» KERJAKAN SOAL BERIKUT
1. Teks tentang bid'ah menyebut beberapa bentuk baru yang diperdebatkan legalisasi dan justifikasi syariahnya. Sebutkan semuanya.
2. Menurut teks tentang bid'ah, apa dasar pembagian bid'ah menjadi lima? Jawablah dalam satu sampai tiga kalimat.

» TEKS SUMBER
· · · · · · ·

Diskursus bid'ah adalah titik krusial perdebatan panjang antara kaum Sufi dan kelompok yang berseberangan dengannya.
Dari akar perbedaan pemahaman bid'ah, berkembang menjadi perbedaan pendapat yang berlarut – larut dalam legalisasi dan justifikasi syariah Islam terhadap berbagai bentuk baru manhaj tarbiyah, pembersihan diri, maupun bentuk pendekatan terhadap Allah Swt yang tidak dikenal pada masa Rasulullah Saw dan para shahabatnya yang kemudian menjelma menjadi ciri khas kaum Sufi.
Pada dasarnya segenap ulama dari golongan manapun sepakat, bahwa term bid'ah apabila diucapkan tanpa disertai dengan sifat tertentu adalah mempunyai konotasi yang buruk. Rasulullah Saw bersabda: "Sesungguhnya setiap perkara yang baru adalah bid'ah, dan setiap bid'ah adalah sesat (HR Muslim). Namun dalam lembaran sejarah pemikiran Islam, arus mainstream ulama' salaf tampak lebih berpihak terhadap legislasi bentuk – bentuk manhaj baru tersebut, seraya mengungkapkan berbagai bentuk penafsiran bid'ah yang dimaksud dalam hadits Nabi di atas, dan klasifikasi bid'ah menjadi lima sesuai dengan klasifikasi hukum taklifi dalam syariah Islam.

· · · · · · ·

» DATA YANG DISEDIAKAN
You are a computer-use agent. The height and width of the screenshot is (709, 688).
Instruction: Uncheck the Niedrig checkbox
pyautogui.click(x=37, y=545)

· · · · · · ·

» KUNCI JAWABAN
1. Manhaj tarbiyah, pembersihan diri, dan bentuk pendekatan terhadap Allah Swt yang tidak dikenal pada masa Rasulullah Saw dan para shahabatnya.

2. Bid'ah dibagi menjadi lima sesuai dengan klasifikasi hukum taklifi dalam syariah Islam.